À ma grande surprise, Justin a répondu à mon dernier message Bumble environ une heure plus tard : Je préfère simplement les Asiatiques. Ils ont des attributs que j’aime – ils sont plus petits, plus minces. Une fois de plus, il m’a donné la nausée. « Petit » et « mince » pour les fétichistes asiatiques ont des connotations pornographiques : le fantasme d’un petit vagin asiatique, qui est une légère amélioration du mythe du « vagin de côté » du XIXe siècle.
Mais une femme de n’importe quelle race ne peut-elle pas être petite et mince ? J’ai répondu par un message.
C’est juste une préférence. Je ne sais pas pourquoi c’est un problème.
C’est peut-être parce que Justin était bien éduqué et semblait éloquent, qualités que j’associais à tort à un esprit juste – c’est-à-dire pas raciste ou sexiste, que j’ai continué à essayer d’argumenter mon cas, même s’il était minuit passé. J’étais déterminée à faire voir cet homme blanc.
C’est offensant parce que je suis un individu et que vous avez une préférence pour ma race, pas pour moi. Je ne suis pas juste ce stéréotype asiatique que vous pouvez sortir d’Internet. De plus, vous avez utilisé mon langage sans connaître les connotations derrière les mots.
J’ai dit « gai dep » à beaucoup de femmes et personne n’en a jamais dit du mal.
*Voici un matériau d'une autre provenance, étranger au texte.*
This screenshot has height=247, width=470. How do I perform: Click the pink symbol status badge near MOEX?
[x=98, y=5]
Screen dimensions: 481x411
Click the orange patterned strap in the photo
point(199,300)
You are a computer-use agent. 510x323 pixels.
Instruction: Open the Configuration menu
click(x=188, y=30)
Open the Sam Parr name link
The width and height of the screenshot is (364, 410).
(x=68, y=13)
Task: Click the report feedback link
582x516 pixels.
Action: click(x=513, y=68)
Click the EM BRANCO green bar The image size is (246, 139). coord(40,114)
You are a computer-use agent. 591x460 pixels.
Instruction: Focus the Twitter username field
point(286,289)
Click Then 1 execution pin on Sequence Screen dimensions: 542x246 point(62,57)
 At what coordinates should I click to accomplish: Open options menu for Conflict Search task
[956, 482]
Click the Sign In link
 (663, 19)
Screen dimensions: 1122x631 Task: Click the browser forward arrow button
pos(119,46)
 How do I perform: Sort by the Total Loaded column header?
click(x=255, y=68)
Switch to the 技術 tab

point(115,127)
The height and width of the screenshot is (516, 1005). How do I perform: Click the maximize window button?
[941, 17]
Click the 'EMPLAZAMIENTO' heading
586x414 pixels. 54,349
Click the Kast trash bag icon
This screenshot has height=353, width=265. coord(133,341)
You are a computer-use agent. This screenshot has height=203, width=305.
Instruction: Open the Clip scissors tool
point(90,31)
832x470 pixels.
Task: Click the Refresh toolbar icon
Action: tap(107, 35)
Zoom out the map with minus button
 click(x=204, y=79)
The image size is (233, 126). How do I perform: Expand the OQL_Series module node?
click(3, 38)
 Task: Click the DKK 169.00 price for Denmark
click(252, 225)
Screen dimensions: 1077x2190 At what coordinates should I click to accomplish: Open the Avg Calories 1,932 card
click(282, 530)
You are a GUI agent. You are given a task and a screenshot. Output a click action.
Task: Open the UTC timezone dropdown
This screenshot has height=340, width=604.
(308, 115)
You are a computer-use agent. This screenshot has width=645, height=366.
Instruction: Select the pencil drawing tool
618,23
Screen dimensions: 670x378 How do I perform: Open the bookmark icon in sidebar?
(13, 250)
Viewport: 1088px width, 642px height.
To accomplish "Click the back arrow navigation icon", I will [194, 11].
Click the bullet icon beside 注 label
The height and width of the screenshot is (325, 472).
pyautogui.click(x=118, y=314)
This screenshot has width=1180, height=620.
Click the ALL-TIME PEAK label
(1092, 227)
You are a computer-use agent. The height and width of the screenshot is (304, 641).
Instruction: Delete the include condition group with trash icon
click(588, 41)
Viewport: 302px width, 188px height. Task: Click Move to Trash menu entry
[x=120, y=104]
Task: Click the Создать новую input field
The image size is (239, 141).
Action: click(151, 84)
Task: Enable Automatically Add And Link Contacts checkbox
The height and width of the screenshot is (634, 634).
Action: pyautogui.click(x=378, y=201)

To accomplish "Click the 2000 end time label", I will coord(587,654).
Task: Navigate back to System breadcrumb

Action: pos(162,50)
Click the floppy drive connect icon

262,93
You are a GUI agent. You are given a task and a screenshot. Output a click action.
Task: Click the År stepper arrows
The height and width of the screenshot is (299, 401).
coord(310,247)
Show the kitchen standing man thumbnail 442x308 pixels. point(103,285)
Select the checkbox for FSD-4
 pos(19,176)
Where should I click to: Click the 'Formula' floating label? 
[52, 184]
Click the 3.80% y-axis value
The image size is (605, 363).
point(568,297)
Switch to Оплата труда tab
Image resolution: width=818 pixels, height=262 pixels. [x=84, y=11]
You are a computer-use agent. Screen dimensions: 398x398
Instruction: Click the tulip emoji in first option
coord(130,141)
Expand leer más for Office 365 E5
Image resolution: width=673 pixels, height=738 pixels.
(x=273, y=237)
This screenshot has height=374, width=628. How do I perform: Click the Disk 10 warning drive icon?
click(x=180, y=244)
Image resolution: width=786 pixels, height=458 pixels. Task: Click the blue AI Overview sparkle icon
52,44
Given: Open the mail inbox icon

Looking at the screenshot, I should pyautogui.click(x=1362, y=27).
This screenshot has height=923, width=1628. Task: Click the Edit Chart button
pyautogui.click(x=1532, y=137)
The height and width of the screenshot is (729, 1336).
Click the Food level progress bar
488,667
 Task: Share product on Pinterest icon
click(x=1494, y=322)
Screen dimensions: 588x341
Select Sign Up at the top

Peut-être que personne n’en avait jamais parlé à Justin, mais voici ce que je peux vous dire, mon lecteur, à ce sujet : Gai dep signifie « belle fille ». Gai signifie généralement « fille » ou « femme », mais en vietnamien, le sens est dérivé du contexte. Gai en soi a des connotations de l’industrie du sexe. Au Vietnam, les hommes rencontrent les gai dep dans les bars où ils s’assoient sur leurs genoux et les draguent, à l’insu de leurs épouses à la maison. Gai dep est également un terme affectueux que mon grand-père utilisait pour appeler ses filles parce qu’elles étaient toujours des petites filles pour lui, abréviation de con gai ou « enfant de sexe féminin ». Tout cela et plus encore, qui était trop compliqué à expliquer à Justin via une application de rencontre. Je ne peux même pas, ai-je écrit.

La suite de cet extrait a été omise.